▶ Excerpt
--- start ---

What is difference between keyBy and map operations in Apache Spark?

community-wiki
apache-spark
rdd-api
#1

Hello Durga sir and all, I wanted to know the function of keyBy in spark, is it similar to map, if not how is it different? please help me with it…?

2 Likes

#2

@mohan2593 That’s really very good question! Thanks for asking :slight_smile:

TL;DR
In simple words, keyBy is one of the specialized form of map. i.e keyBy is derived from map function only.

Is answer looks too long? :fearful: But I assure you it will be worth reading. :slight_smile:

Firstly, we will try to understand the definitions of both functions:

Definition of KeyBy Function:

def keyBy(f: (T) ⇒ K): RDD[(K, T)]
//Here keyBy function takes another function f:(T)=>K(f takes T(here T is original RDD’s element Type) as argument and returns K(here K is Resultant RDD’s key Type) as argument and returns RDD of key-value tuples RDD[(K,T)]

Definition of map Function:

def map(f: (T) ⇒ U): RDD[U]
//Here map function takes another function f:(T)=>U(f takes T(here T is original RDD’s element Type) as argument and returns U(here U is Resultant RDD’s element Type) as argument and returns RDD of U Type elements RDD[U]

From definitions of both functions one can easily come to the conclusion that keyBy function returns paired RDD whereas map returns simple RDD. Although it is correct, you can pass a function to map so that it returns paired RDD, in fact you can achieve the same results of keyBy with map function. Look at the example below where keyBy and map both produce same results:

val rdd = sc.parallelize(List(1,2,3))

def keyByF(t:Int) = t*t
val keyByRDD = rdd.keyBy(keyByF)
keyByRDD.collect

def mapF(t:Int) = (t*t, t)
val mapRDD = rdd.map(mapF)
mapRDD.collect

You can find full code of keyBy function(I just extracted important line and provided below) in Spark Source Code [here] (https://github.com/apache/spark/blob/v1.6.2/core/src/main/scala/org/apache/spark/rdd/RDD.scala#L1490):

map(x => (f(x), x))

Which One to Use?

  1. When you have straightforward requirement to create simple pairs then it’s better to use keyBy because it is very intuitive than map ( expecting (key, value) pairs as output of map function? :confused: isn’t it ODD?)

--- end ---

▶ Task goal
Reproduce the passage of the Spark thread starting with "def map(f: (T)" and going on through "rdd = sc.parallelize(List(1,2,3))". The lines after this point are separate material, unconnected to the Spark thread.

▶ Dataset excerpt
--- start ---

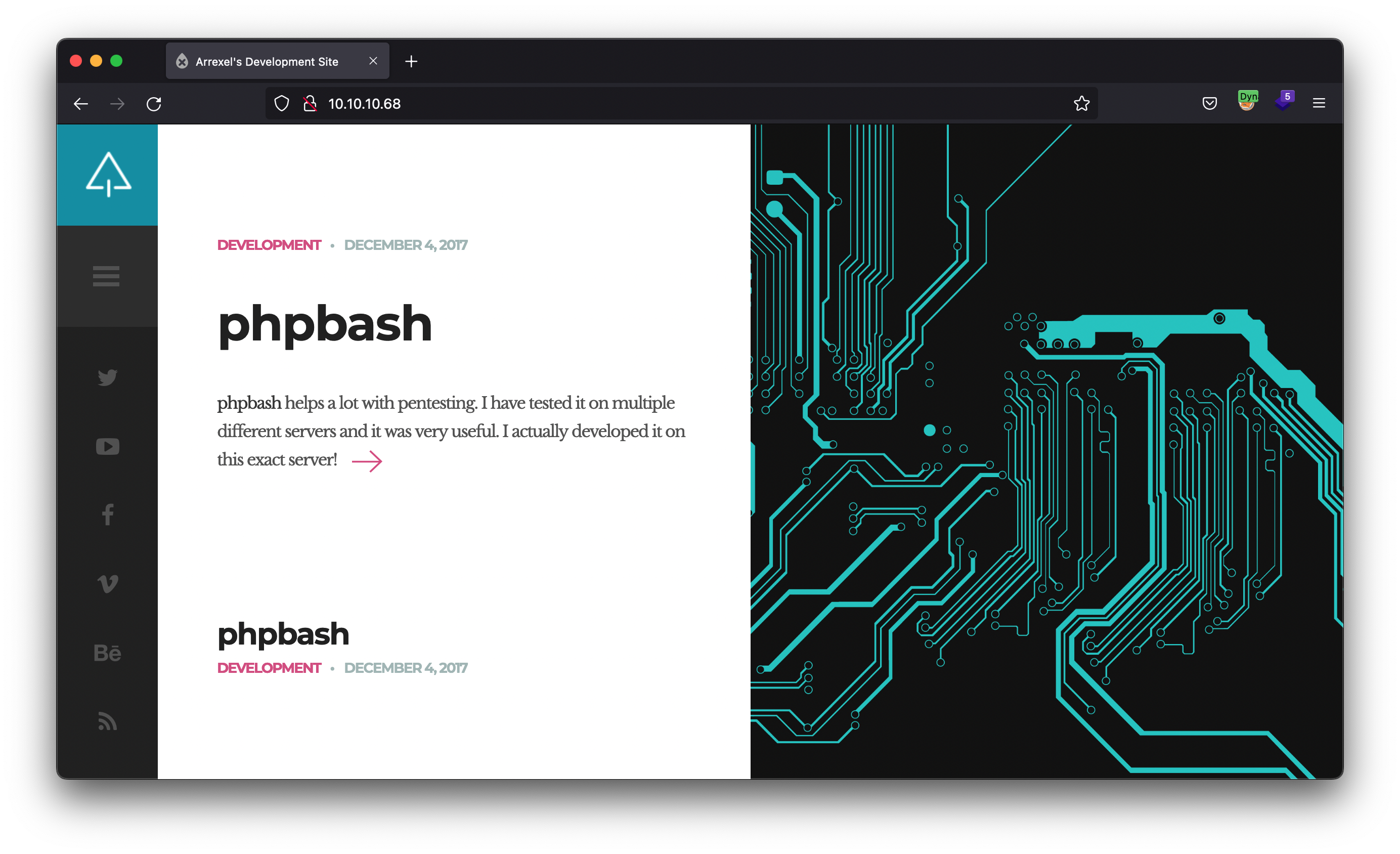Bookmark page with the star icon
The image size is (1400, 854).
[1081, 103]
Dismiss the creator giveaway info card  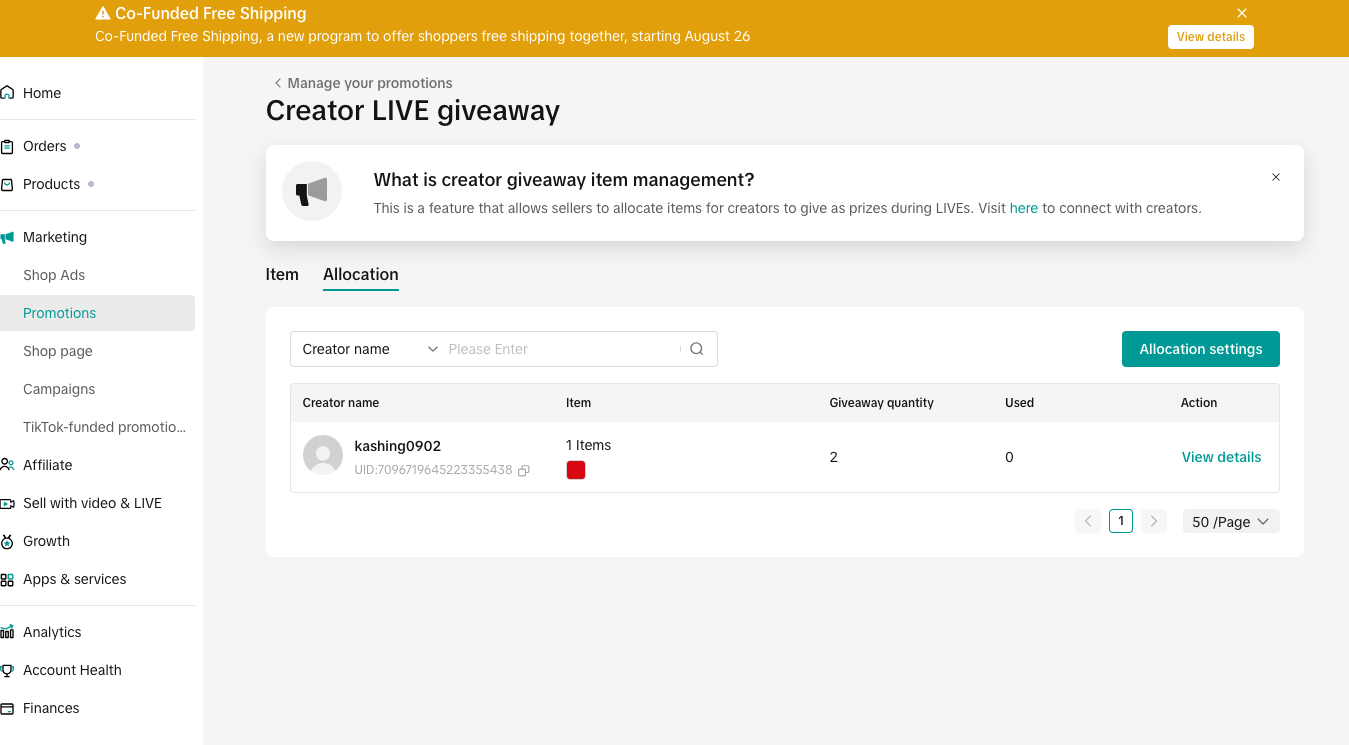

--- end ---

▶ Result of this exercise
def map(f: (T) ⇒ U): RDD[U]
//Here map function takes another function f:(T)=>U(f takes T(here T is original RDD’s element Type) as argument and returns U(here U is Resultant RDD’s element Type) as argument and returns RDD of U Type elements RDD[U]

From definitions of both functions one can easily come to the conclusion that keyBy function returns paired RDD whereas map returns simple RDD. Although it is correct, you can pass a function to map so that it returns paired RDD, in fact you can achieve the same results of keyBy with map function. Look at the example below where keyBy and map both produce same results:

val rdd = sc.parallelize(List(1,2,3))